● **WHAT YOU HAVE TO DO**:
Rewrite the rows from the line with "Select the legend entry Zone Out Room" through the line with "click(173, 691)", replacing "legend entry" with "map key entry" and leaving everything else unchanged.

Stored entries
>>>

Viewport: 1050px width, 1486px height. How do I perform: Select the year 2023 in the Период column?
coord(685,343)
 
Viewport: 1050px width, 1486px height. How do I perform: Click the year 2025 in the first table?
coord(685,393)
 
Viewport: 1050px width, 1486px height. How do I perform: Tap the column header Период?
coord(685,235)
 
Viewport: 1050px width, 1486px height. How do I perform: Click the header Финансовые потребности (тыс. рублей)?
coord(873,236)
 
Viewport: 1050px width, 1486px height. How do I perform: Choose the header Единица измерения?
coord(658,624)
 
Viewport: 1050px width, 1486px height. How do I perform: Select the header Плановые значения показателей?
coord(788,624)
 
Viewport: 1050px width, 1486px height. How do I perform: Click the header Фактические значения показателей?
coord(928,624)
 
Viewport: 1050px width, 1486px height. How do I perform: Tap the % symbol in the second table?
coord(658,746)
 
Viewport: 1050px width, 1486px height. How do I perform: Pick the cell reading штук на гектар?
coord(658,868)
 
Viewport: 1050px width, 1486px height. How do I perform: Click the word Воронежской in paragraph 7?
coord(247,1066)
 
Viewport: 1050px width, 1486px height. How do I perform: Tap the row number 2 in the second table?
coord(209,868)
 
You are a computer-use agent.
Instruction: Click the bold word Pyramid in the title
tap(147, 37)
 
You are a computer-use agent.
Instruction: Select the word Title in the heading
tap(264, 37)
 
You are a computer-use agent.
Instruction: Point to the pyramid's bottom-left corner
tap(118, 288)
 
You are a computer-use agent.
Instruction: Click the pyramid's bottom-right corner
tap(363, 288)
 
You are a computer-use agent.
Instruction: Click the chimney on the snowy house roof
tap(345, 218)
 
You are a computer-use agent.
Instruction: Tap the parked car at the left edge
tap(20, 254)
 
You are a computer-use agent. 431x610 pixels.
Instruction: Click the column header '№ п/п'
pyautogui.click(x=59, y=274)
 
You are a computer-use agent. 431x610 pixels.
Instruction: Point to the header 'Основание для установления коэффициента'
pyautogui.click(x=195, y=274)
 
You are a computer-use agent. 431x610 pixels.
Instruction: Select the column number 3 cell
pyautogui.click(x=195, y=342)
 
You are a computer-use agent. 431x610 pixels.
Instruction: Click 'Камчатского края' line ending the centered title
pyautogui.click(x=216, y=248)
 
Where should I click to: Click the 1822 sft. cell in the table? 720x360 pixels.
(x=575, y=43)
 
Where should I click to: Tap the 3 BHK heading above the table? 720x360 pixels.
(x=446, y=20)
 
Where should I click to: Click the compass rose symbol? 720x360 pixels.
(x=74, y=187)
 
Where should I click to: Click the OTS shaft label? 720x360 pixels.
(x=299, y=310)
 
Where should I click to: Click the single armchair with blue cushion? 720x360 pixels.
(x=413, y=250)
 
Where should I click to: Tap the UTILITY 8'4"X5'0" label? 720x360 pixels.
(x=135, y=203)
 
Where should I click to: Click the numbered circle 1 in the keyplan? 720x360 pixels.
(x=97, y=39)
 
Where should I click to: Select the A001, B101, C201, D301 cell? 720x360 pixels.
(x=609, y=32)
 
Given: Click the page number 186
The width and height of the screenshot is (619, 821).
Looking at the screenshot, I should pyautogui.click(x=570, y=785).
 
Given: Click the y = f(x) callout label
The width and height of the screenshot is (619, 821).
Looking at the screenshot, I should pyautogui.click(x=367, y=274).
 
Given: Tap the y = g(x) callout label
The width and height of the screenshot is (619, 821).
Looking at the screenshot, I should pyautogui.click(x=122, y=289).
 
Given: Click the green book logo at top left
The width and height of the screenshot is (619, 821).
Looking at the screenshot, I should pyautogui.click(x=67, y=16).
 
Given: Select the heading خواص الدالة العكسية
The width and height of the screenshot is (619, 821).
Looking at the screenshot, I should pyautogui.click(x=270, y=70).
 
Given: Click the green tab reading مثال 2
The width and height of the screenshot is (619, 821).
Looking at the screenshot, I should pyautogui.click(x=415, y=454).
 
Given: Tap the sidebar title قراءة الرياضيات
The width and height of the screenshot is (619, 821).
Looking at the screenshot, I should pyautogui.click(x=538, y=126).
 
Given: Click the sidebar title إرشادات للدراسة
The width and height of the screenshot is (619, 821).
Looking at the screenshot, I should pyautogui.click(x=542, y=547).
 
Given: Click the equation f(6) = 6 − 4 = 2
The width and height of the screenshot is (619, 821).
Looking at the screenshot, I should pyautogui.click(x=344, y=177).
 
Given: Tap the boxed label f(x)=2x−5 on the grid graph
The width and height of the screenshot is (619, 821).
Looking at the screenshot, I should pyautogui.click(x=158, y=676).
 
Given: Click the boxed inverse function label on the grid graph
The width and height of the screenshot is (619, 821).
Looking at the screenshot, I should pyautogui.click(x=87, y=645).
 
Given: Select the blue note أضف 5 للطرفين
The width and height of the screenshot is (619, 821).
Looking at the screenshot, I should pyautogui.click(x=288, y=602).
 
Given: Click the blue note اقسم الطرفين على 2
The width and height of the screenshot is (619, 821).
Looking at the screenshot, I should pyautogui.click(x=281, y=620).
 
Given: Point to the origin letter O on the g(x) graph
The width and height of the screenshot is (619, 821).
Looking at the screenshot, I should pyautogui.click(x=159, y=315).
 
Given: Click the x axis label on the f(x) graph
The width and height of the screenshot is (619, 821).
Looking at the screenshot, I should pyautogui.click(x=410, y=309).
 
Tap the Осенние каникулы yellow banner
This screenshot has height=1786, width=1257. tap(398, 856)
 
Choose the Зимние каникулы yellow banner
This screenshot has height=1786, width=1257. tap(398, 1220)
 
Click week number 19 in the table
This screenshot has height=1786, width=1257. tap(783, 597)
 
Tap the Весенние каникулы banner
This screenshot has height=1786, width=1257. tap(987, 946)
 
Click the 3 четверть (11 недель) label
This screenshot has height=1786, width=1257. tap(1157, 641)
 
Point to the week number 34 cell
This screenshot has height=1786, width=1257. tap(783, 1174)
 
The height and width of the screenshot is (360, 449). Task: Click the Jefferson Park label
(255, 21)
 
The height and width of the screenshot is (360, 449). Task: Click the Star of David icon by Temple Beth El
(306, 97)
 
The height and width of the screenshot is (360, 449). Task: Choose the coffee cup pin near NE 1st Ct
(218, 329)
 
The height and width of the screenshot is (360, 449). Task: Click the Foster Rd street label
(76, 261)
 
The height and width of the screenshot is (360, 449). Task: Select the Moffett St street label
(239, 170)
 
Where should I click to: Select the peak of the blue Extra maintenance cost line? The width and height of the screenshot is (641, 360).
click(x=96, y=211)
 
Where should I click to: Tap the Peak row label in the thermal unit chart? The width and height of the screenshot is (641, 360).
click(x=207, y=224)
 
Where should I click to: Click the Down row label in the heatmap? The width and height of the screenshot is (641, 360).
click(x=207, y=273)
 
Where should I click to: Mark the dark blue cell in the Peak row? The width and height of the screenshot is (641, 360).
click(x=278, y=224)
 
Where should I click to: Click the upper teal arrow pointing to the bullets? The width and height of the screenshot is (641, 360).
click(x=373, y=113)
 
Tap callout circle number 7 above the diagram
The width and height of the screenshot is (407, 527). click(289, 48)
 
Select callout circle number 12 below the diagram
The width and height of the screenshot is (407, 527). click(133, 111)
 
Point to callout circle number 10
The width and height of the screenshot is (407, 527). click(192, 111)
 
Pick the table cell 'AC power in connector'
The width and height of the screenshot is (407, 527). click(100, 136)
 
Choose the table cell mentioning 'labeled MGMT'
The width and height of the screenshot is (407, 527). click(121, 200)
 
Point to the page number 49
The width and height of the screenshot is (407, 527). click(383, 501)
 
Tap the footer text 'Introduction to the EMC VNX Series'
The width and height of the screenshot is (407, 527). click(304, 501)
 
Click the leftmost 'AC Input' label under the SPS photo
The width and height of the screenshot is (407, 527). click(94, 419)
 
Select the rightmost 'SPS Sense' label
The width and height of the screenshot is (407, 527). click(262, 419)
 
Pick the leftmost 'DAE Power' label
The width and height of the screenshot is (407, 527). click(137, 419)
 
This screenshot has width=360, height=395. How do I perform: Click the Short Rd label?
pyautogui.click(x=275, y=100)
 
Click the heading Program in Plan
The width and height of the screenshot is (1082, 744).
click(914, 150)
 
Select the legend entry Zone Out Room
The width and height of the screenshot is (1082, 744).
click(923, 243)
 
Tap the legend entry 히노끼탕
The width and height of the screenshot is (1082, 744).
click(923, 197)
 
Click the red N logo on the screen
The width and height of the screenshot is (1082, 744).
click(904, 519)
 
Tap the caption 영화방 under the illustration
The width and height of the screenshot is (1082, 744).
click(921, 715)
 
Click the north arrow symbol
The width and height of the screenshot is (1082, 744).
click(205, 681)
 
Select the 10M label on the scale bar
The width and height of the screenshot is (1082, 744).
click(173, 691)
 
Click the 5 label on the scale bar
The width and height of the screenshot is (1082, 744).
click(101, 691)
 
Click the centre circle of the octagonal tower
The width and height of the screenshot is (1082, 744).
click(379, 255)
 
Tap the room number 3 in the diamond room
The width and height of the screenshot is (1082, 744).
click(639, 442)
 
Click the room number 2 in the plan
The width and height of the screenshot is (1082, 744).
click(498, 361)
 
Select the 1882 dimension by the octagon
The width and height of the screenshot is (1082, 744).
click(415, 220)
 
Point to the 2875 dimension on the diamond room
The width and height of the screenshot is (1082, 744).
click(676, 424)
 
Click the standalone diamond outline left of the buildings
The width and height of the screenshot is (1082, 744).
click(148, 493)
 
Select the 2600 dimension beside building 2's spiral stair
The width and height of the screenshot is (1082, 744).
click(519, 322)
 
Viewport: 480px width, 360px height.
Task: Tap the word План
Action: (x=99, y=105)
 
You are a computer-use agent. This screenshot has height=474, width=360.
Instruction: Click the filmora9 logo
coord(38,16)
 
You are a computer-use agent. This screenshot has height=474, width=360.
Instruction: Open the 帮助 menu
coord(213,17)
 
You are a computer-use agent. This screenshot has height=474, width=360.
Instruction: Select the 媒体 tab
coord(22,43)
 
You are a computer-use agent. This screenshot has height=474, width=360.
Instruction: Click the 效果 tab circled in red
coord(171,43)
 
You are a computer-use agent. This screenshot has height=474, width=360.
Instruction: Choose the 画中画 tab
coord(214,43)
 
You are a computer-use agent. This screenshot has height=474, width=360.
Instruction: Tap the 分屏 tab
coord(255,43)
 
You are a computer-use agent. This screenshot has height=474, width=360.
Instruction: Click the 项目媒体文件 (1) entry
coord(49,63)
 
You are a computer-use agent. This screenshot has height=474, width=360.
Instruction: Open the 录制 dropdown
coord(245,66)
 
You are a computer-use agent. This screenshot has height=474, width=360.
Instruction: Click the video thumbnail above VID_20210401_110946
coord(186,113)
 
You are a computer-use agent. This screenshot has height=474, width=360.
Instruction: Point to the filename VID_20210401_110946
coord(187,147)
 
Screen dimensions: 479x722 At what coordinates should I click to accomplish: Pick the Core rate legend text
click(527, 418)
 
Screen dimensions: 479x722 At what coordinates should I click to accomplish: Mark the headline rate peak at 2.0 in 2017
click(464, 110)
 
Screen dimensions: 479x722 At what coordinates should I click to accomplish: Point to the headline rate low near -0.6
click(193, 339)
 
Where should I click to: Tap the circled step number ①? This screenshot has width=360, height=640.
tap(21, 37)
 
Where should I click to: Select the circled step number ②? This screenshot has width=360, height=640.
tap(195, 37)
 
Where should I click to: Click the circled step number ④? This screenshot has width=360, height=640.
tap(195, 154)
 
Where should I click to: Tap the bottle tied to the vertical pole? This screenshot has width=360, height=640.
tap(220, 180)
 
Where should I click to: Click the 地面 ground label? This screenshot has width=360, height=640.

<<<

● **OUTPUT OF THE EXERCISE**:
Select the map key entry Zone Out Room
The width and height of the screenshot is (1082, 744).
click(923, 243)
 
Tap the map key entry 히노끼탕
The width and height of the screenshot is (1082, 744).
click(923, 197)
 
Click the red N logo on the screen
The width and height of the screenshot is (1082, 744).
click(904, 519)
 
Tap the caption 영화방 under the illustration
The width and height of the screenshot is (1082, 744).
click(921, 715)
 
Click the north arrow symbol
The width and height of the screenshot is (1082, 744).
click(205, 681)
 
Select the 10M label on the scale bar
The width and height of the screenshot is (1082, 744).
click(173, 691)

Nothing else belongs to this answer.